[Flier, Gerrit Jacobus van der]
FLIER (Gerrit Jacobus van der), geb. te Nijkerk 27 Dec. 1841, overl. te 's Gravenhage 25 Dec. 1909. Zijn ouders waren Albertus van der Flier en Petronella Jacoba de Hoest. Hij studeerde in de godgeleerdheid te Utrecht en promoveerde op: Historisch-kritisch onderzoek naar de echtheid van Rom. 15 en 16 (Utr. 1866). Hij werd predikant te Eemnes-binnen 6 Jan. 1867, te Heemstede 28 Aug. 1870, te Delft 3 Aug. 1873, te 's Gravenhage 11 Aug. 1878; emeritus 1 Oct. 1909. De hoogste kerkelijke ambten heeft hij bekleed. Sedert 1900 was hij voorzitter van de Synode der Ned. Herv. Kerk; sedert 1 Jan. 1894 secretaris van de ‘Commissie tot de zaken der protestantsche kerk in Indië’; in Oct. 1898 deed hij in opdracht van de synode een reis naar Palestina om de inwijding van de Verlosserskerk te Jeruzalem bij te wonen. Op 1 Mei 1894 is hij benoemd tot hofprediker en mocht hij het godsdienstonderwijs en de voorbereiding tot het lidmaatschap van de Ned.
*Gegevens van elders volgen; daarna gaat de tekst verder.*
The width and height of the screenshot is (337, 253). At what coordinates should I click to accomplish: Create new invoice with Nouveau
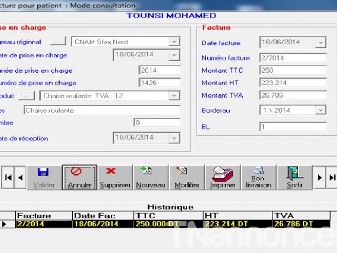151,178
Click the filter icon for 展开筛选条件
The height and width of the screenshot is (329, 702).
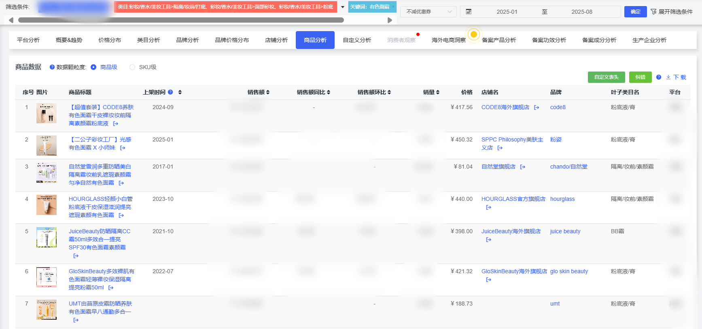(x=653, y=12)
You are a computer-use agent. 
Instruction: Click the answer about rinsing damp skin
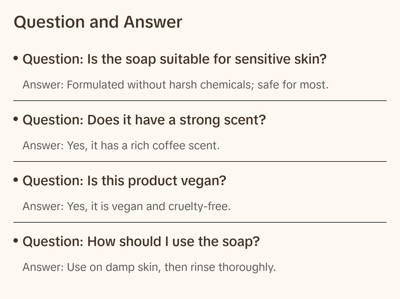[x=149, y=267]
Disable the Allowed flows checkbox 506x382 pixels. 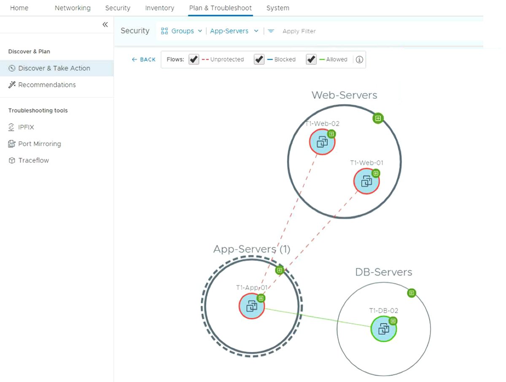(311, 59)
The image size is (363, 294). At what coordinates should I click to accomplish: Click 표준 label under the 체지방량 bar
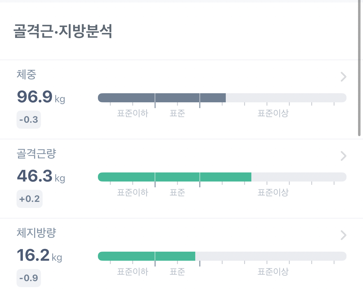click(x=177, y=272)
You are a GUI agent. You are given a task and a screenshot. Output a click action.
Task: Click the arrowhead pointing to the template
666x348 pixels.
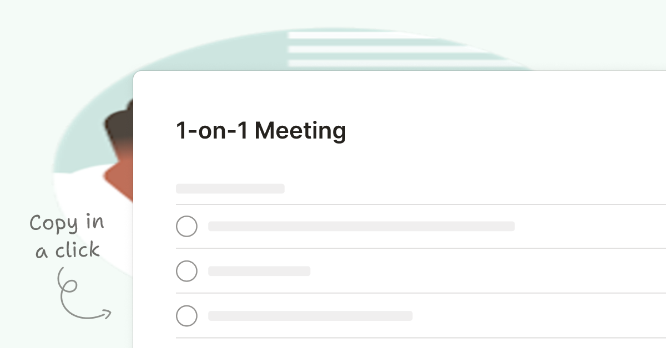pos(107,315)
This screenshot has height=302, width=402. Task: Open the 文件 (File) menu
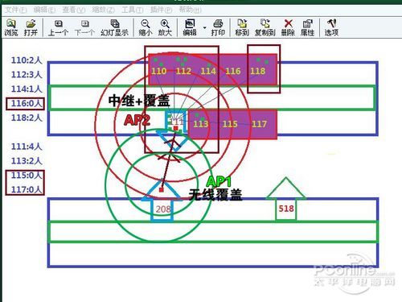[x=16, y=10]
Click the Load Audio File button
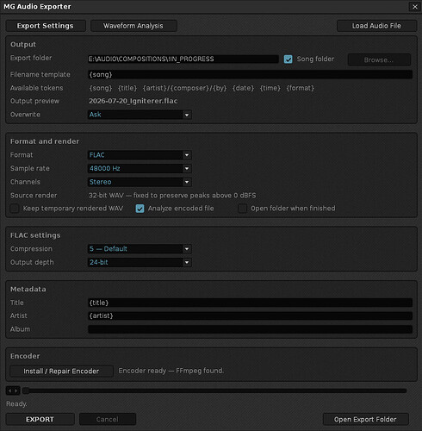The image size is (422, 431). [x=376, y=26]
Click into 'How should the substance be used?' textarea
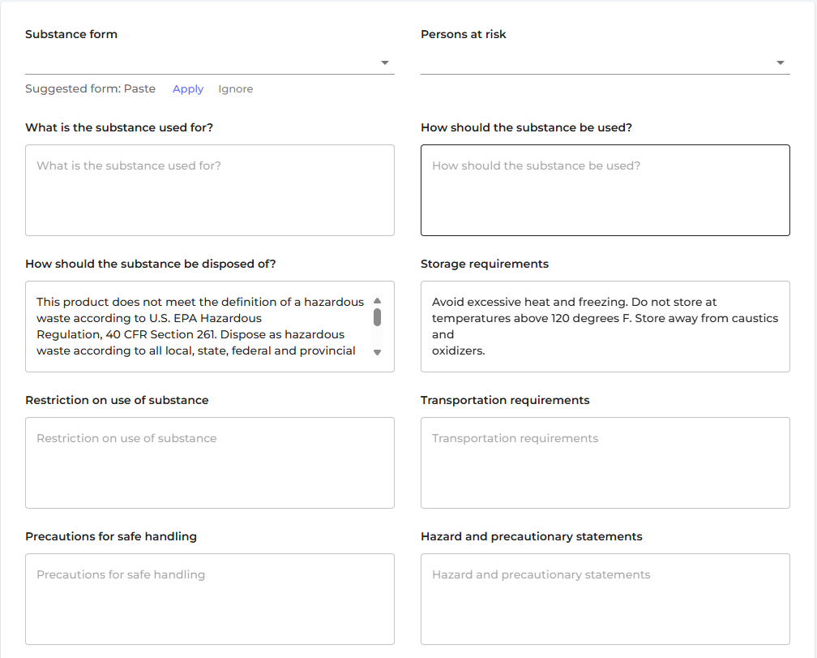 [605, 191]
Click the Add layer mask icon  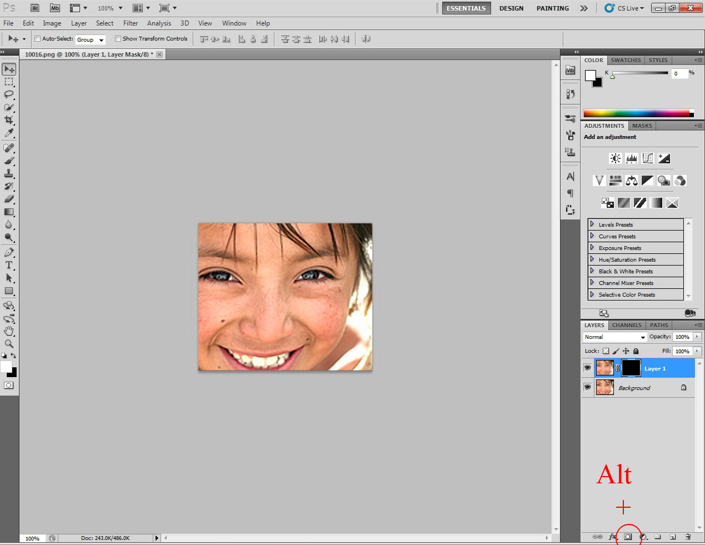(x=628, y=537)
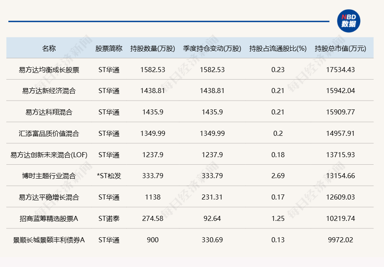Image resolution: width=384 pixels, height=267 pixels.
Task: Click the 持股总市值(万元) column header
Action: (x=340, y=48)
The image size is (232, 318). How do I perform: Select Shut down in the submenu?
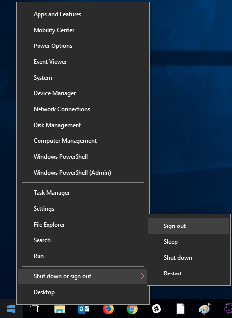click(189, 258)
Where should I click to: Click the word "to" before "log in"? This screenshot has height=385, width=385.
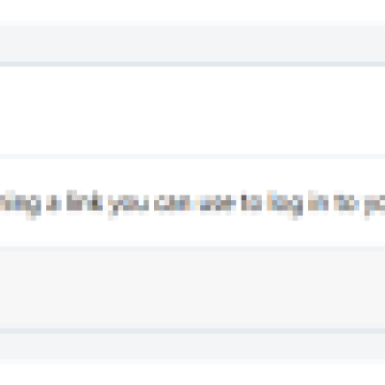tap(251, 201)
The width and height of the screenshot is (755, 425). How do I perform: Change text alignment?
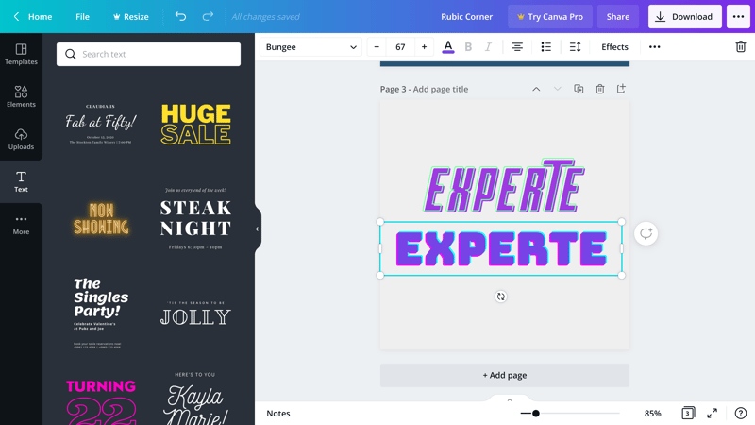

Herv. Kerk leiden van prinses Wilhelmina. Op 26 Oct. 1896 volgde Hare bevestiging tot lidmate. Daarenboven heeft hij het huwelijk van de Koningin met prins Hendrik ingezegend op 7 Febr. 1901. Hij was gehuwd met Maria ten Bosch. Zijn portret staat in De Schatkamer (1909), blz. 10. De toespraken, bij al de genoemde en ook bij andere gelegenheden gehouden, zijn in druk verschenen en veelal meermalen herdrukt. Bovendien schreef hij o.a.: Het Darbisme geschetst.... (Dordr. 1878; omgewerkte druk 's Gravenh. 1879); Brief aan prof. dr. J.H. Gunning over zijn voorstel tot kerkreorganisatie.
Zie: de Bie en Loosjes, Biogr. Woordenboek van Protest. Godgel. in Ned. III, 61-64; Kerkelijk Handboek (1907) Bijl. 111, 119, (1908) Bijl. 118, (1910) Bijl. 155.